▶ **ABOUT THIS TASK**
Take the entries below and print only the lines from the one with "Ordering (465, 2274)" through the one with "Terms of service (94, 2480)", exactly as they stand, both ends included.

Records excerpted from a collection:
◆ ◆ ◆ ◆ ◆
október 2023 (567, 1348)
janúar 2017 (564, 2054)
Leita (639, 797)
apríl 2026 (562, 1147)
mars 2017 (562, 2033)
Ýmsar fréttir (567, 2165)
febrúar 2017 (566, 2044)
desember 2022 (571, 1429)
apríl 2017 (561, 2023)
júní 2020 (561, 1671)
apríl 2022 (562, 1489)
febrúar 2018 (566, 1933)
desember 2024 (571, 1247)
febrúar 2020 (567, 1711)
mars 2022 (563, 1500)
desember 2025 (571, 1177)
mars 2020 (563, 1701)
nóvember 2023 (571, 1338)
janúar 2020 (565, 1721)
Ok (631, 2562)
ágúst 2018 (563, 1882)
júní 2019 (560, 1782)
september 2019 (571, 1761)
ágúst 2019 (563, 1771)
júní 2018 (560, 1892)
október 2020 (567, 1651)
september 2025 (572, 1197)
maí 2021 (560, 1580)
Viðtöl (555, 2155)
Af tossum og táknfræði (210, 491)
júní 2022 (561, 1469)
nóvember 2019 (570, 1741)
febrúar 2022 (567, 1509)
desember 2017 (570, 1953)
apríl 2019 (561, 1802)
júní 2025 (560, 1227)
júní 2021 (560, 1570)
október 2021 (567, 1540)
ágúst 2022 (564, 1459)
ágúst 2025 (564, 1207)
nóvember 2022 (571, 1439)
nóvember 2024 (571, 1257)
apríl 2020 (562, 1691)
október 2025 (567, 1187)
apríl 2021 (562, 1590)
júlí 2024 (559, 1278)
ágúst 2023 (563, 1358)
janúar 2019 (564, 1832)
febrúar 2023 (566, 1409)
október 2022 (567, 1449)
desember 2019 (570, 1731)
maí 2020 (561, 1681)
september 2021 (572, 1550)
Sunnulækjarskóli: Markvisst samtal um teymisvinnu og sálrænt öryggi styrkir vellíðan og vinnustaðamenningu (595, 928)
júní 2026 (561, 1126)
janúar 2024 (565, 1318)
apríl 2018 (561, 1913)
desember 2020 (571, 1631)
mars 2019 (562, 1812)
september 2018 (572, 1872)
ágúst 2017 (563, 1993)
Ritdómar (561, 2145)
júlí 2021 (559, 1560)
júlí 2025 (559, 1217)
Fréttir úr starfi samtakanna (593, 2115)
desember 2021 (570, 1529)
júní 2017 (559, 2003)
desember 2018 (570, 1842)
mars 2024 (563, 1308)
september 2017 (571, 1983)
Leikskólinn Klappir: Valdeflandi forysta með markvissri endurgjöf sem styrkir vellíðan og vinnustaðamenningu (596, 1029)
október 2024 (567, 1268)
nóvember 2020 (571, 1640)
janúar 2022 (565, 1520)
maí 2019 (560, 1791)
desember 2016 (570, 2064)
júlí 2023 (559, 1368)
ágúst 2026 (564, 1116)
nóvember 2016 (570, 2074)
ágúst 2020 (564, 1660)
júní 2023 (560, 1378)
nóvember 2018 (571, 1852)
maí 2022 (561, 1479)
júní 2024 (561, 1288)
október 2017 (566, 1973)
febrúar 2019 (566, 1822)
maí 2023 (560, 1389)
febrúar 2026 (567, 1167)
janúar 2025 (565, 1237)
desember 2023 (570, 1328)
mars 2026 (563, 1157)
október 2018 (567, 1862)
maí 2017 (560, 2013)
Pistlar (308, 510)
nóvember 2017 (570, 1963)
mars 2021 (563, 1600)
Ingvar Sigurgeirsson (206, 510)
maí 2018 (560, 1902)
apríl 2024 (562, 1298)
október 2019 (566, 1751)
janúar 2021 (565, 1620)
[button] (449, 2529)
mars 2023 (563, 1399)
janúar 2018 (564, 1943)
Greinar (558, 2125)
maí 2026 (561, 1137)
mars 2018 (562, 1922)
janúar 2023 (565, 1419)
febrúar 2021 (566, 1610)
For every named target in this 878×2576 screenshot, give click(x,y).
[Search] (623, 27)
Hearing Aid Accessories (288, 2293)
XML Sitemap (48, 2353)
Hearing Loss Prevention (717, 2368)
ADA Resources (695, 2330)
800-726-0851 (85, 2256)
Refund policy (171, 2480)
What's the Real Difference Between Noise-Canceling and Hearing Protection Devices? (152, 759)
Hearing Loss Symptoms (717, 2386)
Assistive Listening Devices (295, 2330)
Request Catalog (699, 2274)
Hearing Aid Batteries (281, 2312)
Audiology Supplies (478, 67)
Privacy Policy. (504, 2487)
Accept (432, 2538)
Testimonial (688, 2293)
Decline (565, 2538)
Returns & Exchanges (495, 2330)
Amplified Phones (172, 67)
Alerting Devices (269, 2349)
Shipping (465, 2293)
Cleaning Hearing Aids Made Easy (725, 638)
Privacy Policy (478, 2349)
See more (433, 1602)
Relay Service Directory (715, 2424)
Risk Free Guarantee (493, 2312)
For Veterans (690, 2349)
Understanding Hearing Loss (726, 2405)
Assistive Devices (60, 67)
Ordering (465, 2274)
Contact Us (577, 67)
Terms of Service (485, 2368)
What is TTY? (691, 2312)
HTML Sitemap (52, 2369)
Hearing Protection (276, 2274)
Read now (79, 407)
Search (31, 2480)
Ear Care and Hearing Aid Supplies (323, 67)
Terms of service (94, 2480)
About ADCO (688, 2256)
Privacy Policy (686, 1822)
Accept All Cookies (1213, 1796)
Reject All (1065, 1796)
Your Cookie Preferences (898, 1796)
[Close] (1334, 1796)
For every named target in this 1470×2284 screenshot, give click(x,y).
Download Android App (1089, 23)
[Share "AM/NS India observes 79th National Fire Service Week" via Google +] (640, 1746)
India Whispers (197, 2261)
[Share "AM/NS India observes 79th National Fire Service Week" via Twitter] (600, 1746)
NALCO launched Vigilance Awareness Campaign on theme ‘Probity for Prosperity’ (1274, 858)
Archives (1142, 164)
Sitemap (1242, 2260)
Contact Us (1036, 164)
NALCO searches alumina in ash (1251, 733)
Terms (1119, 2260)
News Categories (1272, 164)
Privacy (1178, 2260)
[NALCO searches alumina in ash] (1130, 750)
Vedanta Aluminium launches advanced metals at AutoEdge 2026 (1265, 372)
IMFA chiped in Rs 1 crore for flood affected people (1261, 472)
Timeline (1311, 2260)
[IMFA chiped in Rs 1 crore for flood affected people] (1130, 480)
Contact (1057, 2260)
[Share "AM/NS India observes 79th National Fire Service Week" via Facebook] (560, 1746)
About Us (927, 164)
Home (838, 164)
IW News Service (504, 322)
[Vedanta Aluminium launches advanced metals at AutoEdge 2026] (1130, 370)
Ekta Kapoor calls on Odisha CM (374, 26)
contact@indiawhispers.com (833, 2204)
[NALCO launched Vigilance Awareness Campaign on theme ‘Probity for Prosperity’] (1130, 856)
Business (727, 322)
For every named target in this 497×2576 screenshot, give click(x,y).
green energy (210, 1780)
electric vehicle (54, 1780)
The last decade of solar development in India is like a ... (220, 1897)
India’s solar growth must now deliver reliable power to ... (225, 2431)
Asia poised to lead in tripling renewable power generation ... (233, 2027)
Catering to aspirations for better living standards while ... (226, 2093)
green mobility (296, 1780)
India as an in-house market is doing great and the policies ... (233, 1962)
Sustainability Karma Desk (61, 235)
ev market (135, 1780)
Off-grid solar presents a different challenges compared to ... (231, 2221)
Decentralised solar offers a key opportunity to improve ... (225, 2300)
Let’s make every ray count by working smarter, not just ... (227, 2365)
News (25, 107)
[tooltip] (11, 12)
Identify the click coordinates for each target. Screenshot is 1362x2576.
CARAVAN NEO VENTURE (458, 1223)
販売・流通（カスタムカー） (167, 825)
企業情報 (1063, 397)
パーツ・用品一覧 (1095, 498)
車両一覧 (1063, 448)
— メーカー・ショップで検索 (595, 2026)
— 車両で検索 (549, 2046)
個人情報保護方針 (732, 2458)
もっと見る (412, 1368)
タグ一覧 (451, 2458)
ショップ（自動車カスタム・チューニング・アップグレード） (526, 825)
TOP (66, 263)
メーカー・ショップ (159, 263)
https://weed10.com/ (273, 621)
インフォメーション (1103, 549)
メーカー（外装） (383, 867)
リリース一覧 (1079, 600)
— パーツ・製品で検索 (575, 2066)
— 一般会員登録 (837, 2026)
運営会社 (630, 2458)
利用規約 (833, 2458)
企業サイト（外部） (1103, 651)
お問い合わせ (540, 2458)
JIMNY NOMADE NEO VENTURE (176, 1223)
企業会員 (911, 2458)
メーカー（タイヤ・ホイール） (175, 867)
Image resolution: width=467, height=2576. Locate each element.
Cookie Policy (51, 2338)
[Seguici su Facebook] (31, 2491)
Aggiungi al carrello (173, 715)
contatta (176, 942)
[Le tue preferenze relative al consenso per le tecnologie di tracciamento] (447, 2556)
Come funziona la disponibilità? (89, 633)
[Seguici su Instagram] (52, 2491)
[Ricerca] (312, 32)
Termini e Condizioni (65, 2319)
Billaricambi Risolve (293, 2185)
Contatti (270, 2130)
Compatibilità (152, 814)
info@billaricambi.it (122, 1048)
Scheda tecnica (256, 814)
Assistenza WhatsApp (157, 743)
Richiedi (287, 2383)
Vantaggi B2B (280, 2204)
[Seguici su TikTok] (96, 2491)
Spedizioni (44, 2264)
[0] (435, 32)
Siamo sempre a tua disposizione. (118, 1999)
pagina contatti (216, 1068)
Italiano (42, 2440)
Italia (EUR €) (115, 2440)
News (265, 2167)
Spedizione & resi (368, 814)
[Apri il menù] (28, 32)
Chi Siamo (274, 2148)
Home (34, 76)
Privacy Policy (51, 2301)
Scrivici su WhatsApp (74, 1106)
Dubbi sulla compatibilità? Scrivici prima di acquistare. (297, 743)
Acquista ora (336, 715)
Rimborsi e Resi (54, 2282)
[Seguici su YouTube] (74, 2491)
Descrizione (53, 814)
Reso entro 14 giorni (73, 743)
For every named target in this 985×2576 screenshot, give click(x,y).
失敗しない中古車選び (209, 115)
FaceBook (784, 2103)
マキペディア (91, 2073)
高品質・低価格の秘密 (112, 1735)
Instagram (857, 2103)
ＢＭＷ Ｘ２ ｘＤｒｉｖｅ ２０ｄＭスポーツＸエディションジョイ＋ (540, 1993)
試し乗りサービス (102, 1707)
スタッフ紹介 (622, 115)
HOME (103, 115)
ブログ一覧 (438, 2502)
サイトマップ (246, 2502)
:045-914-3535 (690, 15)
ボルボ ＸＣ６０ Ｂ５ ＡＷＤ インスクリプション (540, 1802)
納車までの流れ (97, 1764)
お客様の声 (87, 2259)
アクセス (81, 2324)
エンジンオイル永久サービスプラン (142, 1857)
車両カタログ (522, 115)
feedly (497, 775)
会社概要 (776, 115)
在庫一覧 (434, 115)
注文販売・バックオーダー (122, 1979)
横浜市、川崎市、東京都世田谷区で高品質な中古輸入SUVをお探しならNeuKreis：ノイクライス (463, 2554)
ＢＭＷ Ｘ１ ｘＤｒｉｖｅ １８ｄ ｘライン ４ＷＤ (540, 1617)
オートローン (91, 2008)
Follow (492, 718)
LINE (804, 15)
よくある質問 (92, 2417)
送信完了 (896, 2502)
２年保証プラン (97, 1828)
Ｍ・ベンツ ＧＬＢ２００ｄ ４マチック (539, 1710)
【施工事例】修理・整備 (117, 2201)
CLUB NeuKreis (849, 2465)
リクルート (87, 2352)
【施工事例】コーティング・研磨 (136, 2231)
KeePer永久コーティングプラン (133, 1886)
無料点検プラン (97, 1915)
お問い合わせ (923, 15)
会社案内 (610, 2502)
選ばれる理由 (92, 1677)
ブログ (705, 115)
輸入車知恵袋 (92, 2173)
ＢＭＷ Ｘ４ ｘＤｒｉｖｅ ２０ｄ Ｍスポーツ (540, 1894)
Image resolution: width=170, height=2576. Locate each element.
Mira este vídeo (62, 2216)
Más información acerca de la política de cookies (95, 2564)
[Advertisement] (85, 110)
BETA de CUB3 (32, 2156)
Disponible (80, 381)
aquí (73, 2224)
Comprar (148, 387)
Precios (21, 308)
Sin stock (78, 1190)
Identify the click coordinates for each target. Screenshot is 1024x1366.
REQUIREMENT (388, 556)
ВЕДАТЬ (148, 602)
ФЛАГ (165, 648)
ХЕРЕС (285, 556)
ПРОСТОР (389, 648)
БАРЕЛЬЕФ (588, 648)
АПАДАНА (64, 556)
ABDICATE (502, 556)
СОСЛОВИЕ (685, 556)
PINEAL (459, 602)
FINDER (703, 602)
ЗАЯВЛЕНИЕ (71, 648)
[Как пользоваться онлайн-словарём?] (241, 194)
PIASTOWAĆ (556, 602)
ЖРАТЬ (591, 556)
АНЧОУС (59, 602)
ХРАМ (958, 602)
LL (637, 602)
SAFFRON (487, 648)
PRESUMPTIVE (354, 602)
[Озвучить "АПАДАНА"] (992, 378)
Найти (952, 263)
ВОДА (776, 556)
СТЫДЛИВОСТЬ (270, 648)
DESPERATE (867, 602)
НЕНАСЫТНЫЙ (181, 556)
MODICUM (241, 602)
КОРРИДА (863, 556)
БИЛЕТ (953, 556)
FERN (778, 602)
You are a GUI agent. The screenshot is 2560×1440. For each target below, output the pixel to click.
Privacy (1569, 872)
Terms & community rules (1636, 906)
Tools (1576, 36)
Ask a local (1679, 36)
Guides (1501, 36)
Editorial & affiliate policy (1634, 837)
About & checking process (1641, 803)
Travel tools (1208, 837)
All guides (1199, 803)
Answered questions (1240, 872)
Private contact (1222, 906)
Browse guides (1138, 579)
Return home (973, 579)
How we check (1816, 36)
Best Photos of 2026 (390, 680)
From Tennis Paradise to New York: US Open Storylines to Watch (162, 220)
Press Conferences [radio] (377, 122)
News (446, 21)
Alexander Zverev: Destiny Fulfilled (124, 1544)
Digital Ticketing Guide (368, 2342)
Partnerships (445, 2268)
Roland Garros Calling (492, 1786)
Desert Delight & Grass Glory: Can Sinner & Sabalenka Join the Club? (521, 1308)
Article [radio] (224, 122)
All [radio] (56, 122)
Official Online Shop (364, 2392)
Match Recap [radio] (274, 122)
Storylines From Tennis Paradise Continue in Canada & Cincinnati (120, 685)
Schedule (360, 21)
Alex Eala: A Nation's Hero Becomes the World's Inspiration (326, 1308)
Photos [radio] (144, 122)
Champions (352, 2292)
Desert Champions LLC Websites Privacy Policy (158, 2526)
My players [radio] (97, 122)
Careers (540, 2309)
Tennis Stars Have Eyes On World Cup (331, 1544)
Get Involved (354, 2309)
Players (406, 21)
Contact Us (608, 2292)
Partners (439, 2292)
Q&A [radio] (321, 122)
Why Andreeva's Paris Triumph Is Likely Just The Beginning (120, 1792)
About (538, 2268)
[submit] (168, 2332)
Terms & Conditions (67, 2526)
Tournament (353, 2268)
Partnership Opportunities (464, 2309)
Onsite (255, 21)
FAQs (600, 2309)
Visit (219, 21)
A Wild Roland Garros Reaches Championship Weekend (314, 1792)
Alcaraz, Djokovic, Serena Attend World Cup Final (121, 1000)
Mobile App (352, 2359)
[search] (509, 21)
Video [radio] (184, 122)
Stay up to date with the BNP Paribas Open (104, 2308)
◆ ◆ ◆ ◆ ◆
▶ **WRITTEN ANSWER**
Ordering (465, 2274)
Contact Us (577, 67)
Terms of Service (485, 2368)
What is TTY? (691, 2312)
HTML Sitemap (52, 2369)
Hearing Protection (276, 2274)
Read now (79, 407)
Search (31, 2480)
Ear Care and Hearing Aid Supplies (323, 67)
Terms of service (94, 2480)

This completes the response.